Il ajoute que sur le plan de la culturel et linguistique, « dès le départ, il ya toujours eu une langue officielle qui n’était jamais celle du peuple maghrébin quel qu’il fût. Déjà du temps des Phéniciens, alors que le Maghreb entier était uniquement berbère, et que, par conséquent, il y avait une unité de peuplement du Maghreb…la langue officielle même des rois numides, c’est-à-dire des rois berbères (Massinissa, Jugurtha, Makawsen et tous les autres) était le punique, c’est-à-dire la langue de Carthage. Parce que la langue punique était une langue répandue dans tout le bassin occidental de la méditerranée… ».

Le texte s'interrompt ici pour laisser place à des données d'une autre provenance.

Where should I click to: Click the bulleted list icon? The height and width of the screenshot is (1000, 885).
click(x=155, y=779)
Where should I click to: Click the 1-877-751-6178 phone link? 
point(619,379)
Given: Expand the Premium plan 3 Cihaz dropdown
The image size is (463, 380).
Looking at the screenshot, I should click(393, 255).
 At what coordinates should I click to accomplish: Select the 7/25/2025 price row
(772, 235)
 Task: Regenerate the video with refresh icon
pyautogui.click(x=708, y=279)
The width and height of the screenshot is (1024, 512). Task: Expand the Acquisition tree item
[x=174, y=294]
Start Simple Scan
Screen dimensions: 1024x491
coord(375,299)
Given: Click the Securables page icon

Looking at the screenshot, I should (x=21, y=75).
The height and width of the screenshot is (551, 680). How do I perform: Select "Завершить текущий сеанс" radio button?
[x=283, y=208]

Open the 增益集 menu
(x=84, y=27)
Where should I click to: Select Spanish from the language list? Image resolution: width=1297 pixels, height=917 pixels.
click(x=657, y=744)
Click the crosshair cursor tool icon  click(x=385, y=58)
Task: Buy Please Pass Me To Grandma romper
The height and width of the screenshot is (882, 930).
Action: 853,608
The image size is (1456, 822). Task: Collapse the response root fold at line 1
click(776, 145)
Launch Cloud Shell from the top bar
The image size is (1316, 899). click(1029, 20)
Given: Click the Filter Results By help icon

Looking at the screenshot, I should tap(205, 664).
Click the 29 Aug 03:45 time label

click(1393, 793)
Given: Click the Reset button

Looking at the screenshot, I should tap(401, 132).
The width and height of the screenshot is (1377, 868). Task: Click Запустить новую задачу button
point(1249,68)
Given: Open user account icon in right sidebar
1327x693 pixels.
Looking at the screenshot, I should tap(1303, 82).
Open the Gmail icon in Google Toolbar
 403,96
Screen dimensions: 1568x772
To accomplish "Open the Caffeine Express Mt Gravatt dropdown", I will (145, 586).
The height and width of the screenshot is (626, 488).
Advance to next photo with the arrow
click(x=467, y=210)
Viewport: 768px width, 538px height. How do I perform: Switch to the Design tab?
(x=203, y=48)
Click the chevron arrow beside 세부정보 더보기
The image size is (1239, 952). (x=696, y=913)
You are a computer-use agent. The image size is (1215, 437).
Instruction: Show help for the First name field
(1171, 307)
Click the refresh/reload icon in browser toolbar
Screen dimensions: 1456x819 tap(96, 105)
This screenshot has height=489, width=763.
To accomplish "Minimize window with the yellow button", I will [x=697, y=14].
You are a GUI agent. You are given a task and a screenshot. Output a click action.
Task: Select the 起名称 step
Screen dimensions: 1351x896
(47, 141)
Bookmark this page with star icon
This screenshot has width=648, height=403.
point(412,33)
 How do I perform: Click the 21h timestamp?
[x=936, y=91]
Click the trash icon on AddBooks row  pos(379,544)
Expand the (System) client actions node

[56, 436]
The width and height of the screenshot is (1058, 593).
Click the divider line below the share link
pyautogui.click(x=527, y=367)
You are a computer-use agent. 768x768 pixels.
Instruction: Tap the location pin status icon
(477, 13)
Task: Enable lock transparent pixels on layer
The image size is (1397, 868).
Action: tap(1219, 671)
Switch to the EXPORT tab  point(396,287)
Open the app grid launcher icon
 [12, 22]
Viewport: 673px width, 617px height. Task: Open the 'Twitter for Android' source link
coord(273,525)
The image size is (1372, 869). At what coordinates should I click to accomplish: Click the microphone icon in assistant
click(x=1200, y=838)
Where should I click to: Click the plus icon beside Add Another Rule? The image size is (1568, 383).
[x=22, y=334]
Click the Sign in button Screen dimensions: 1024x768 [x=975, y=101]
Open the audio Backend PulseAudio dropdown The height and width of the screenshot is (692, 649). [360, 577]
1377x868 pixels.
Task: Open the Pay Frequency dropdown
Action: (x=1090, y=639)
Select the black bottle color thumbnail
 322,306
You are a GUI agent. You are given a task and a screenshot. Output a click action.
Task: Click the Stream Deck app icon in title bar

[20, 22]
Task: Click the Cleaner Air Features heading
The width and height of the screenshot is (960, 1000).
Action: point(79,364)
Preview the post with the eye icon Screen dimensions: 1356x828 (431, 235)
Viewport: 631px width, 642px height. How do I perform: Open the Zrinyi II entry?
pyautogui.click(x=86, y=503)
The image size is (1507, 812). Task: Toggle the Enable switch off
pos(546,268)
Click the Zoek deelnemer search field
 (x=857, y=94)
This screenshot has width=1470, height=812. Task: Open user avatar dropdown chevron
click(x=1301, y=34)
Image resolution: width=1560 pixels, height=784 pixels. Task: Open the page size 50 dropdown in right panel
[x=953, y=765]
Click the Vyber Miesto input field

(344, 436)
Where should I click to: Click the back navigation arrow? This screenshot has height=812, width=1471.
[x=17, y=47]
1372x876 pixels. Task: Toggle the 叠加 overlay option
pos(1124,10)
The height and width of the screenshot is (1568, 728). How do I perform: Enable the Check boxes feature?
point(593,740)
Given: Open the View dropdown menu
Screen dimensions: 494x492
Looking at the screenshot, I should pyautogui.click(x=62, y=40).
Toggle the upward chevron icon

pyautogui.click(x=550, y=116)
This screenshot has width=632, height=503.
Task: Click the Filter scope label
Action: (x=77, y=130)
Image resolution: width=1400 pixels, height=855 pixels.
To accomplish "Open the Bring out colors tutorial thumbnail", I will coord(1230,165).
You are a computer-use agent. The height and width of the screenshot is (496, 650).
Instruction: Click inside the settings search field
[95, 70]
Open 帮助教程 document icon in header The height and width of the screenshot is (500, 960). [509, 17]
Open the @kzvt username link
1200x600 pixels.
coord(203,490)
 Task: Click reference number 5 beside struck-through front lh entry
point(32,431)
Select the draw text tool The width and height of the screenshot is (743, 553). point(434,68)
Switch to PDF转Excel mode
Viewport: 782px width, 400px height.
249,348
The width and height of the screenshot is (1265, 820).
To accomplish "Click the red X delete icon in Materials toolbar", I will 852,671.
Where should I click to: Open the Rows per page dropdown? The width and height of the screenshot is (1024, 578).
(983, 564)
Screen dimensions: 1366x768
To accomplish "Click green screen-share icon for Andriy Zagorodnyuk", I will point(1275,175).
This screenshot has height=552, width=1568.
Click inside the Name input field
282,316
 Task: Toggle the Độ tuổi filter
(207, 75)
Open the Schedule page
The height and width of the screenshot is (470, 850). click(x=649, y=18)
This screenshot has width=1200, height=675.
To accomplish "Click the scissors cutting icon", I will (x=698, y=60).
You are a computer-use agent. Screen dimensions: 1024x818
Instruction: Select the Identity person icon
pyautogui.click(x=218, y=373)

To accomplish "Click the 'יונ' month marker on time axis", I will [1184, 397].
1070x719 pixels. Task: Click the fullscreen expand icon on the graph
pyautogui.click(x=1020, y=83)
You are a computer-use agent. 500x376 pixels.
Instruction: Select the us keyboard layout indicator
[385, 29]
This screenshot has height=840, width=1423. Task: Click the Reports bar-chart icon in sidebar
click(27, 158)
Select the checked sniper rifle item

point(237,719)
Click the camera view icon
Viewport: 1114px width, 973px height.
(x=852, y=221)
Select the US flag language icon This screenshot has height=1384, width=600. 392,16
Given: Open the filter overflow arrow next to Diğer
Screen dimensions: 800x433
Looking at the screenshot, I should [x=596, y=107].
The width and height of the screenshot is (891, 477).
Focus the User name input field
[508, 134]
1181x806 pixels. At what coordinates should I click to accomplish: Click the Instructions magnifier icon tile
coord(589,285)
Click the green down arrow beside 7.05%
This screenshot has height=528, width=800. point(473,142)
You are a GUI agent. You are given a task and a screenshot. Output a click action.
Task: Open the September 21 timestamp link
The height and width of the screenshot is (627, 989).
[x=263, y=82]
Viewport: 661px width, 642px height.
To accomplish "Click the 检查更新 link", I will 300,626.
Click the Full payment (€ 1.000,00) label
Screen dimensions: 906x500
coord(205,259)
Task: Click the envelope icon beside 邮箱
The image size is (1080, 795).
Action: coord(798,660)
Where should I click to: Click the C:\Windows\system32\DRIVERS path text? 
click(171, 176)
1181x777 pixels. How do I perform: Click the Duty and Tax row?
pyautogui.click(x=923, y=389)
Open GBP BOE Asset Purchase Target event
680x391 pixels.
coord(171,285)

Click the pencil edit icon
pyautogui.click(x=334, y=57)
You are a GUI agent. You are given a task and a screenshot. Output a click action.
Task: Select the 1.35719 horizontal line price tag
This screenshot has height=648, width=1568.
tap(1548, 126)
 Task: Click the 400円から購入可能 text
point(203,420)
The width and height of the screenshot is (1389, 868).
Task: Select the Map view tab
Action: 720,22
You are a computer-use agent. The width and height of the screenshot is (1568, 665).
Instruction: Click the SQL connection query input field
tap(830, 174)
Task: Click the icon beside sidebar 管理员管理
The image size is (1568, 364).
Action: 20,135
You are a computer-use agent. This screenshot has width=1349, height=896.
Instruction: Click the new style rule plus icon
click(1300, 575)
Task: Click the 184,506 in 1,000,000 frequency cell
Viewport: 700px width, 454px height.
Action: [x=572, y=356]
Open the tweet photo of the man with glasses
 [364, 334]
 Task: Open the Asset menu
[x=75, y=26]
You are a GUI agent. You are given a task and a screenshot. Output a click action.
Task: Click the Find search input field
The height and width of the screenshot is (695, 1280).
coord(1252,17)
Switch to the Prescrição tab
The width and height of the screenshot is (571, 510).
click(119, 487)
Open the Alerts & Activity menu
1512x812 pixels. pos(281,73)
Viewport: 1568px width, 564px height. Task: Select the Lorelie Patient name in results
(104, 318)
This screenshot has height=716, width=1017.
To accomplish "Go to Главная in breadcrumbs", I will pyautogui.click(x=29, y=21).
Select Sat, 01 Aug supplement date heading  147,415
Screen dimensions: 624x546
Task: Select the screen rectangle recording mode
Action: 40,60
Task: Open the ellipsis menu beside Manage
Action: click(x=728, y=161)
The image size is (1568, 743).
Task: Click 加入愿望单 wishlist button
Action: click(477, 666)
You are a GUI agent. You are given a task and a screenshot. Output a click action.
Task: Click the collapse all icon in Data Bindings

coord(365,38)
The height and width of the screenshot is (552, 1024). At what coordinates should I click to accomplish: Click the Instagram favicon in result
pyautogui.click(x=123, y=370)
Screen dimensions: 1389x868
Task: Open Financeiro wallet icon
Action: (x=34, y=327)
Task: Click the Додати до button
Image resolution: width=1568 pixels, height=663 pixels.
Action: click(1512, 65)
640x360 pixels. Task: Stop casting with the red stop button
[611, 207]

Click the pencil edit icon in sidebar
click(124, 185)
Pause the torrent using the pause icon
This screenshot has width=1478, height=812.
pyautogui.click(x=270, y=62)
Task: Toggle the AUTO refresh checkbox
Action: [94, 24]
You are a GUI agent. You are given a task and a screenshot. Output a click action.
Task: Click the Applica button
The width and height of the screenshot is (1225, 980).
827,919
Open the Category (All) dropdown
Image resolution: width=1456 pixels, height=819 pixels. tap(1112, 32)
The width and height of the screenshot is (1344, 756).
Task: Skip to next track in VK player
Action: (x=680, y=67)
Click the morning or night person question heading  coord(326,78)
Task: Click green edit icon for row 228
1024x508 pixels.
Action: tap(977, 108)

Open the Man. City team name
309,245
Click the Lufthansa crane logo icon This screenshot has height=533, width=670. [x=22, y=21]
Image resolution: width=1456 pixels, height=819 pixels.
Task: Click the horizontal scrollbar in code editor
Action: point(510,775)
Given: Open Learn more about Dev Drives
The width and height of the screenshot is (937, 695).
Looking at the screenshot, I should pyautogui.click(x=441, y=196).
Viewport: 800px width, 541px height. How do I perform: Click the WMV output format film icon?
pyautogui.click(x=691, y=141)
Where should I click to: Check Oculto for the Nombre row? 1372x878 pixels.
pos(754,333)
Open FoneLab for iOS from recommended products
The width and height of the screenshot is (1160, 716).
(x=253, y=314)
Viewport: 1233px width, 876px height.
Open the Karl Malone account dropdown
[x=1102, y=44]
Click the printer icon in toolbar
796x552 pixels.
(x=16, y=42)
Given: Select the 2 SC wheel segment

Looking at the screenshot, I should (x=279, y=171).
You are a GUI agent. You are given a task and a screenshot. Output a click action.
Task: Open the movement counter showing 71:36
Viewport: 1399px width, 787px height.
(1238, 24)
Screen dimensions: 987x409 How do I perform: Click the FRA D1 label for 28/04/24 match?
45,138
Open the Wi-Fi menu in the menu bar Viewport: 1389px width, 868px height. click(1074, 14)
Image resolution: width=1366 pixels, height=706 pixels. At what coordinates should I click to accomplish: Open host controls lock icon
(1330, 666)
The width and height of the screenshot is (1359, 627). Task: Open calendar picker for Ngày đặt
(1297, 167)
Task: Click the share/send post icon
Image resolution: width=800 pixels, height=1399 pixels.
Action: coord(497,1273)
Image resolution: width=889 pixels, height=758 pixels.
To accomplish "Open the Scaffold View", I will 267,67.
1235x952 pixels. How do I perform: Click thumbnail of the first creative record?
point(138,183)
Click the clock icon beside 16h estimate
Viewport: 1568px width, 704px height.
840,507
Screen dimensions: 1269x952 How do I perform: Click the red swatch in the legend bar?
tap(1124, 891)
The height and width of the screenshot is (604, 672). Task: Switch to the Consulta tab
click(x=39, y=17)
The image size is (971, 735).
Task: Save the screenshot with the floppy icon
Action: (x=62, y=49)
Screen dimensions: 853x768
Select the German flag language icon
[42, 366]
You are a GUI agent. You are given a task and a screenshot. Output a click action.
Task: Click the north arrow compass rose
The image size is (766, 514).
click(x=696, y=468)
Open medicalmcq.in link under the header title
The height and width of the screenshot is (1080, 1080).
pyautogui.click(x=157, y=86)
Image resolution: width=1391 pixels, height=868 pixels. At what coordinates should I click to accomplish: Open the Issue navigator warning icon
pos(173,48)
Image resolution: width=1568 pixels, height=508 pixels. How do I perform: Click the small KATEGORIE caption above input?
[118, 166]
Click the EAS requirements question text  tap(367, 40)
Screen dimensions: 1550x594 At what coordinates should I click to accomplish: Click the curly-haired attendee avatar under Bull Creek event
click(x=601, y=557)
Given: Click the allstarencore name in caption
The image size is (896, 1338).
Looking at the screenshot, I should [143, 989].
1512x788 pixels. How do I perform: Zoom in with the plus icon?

Cette marginalisation de la langue berbère devant la force et la puissance de la langue officielle de l’envahisseur va continuer en s’accentuant comme le précise M. Mammeri : « Cette dichotomie qui a existé avec les Phéniciens va se reproduire avec les Romains de façon plus déterminante, peut être encore plus grave. À tel point qu’au troisième siècle après Jésus-Christ, l’essentiel de la littérature latine a été écrit par les Berbères. Des Berbères qui étaient berbères de naissance et qui parlaient berbère chez eux, mais dès qu’ils devaient écrire quelque chose l’écrivaient en Latin…le plus connu d’entre eux était Saint-Augustin. La mère de Saint-Augustin, Sainte Monique, parlait le latin, mais mal ; cependant elle parlait très bien le berbère…St Cyprien était berbère, Tertullien était Berbère. Arnobe, Lactance, Fronton, Apulée étaient tous berbères ».
Le phénomène s’est ainsi reproduit et avec force avec l’arrivée de la langue arabe porteuse du message sacré de l’islam, mais aussi avec le français par la suite.
Tout au long de son histoire, jusqu’à nos jours, il ya eu cette dichotomie entre langue savante écrite et langue vécue, populaire non écrite. Même si aujourd’hui l’Afrique du Nord est indépendante et la langue amazighe a gagné la place de langue officielle en Algérie, elle reste marginale et la faiblesse de la production littéraire en langue amazighe n’aide pas à la sortir de son ghetto.
Les causes de sa marginalisation ne tiennent pas seulement au fait des siècles de colonisations successives de l’Afrique du Nord.
Un travail de longue haleine doit être fait pour lui donner la place qu’elle mérite.